Em arrumações, reencontrei há dias num armário da despensa uma pequena e velha lamparina de álcool já muito oxidada.
E quem guarda objectos da sua história, mais cedo ou mais tarde ganha o privilégio de contar muitas histórias.
Esta velha lamparina foi comprada pela Tia Maria na velha loja do Senhor Eduardo Pina, à Rua de Cambaia, e foi-me oferecida quando vim estudar para Lisboa há trinta anos e fiquei alojado num quarto que não tinha qualquer cozinha anexa.

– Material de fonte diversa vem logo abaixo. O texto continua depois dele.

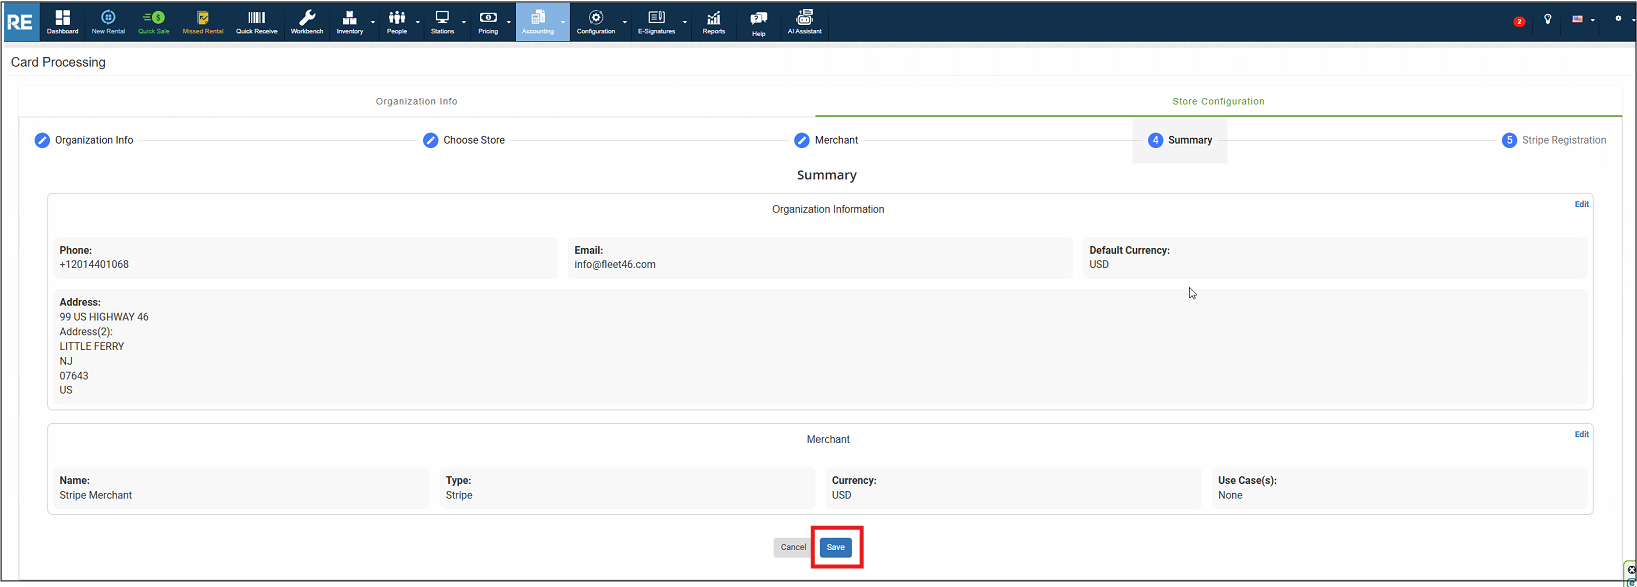Open Missed Rental
The image size is (1637, 587).
pos(203,21)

Acompanhou-a uma pequeníssima cafeteira de alumínio que também ainda existe lá em casa, e a recomendação:
- Não quero que saias de casa sem teres a oportunidade de tomar uma caneca de leite quente.
E assim eu embebia um pouco de algodão em álcool, puxava-lhe fogo com um fósforo e aquecia o leite enquanto me preparava para sair, descer a Calçada da Glória e vir apanhar o Metro aos Restauradores, naquelas manhãs em que me ia apaixonando por Lisboa, espreitando-a em São Pedro de Alcântara.
A lamparina está hoje definitivamente inoperacional e oxidada, mas a história que me recorda é muito mais do que um velho pedaço de metal sujo e gasto pelo tempo; lembra-me que eu sou afinal o resultado de um entrelaçado de tantos detalhes simples de amor, mas daquele amor que resiste às humidades e às agruras, o amor que jamais oxida.
Os cuidados e a simplicidade que fluem tão naturalmente daqueles que muito nos amam.
E o sortudo que eu fui e ainda sou como alvo de tantos e bons mimos.
Na minha sala de estar tenho uma foto abraçado à Tia Maria no dia em que ela cumpria sessenta anos, 24 de Junho de 1969, e em que eu estava a dias de cumprir três anos.
Em quarenta e oito anos de vida é a minha foto de que mais gosto.
A preto e branco, só eu me recordo que a minha camisola era cor de mel, e isso é apenas um pequeníssimo detalhe comparado do doce que transparece dos nossos sorrisos serenos.
Não é por acaso.
E a lamparina?
Permanecerá no armário à espera que eu volte a limpar-lhe o pó e se soltem histórias de ouro… e que sabem a mel, tal como o mago na lenda do velho Aladino.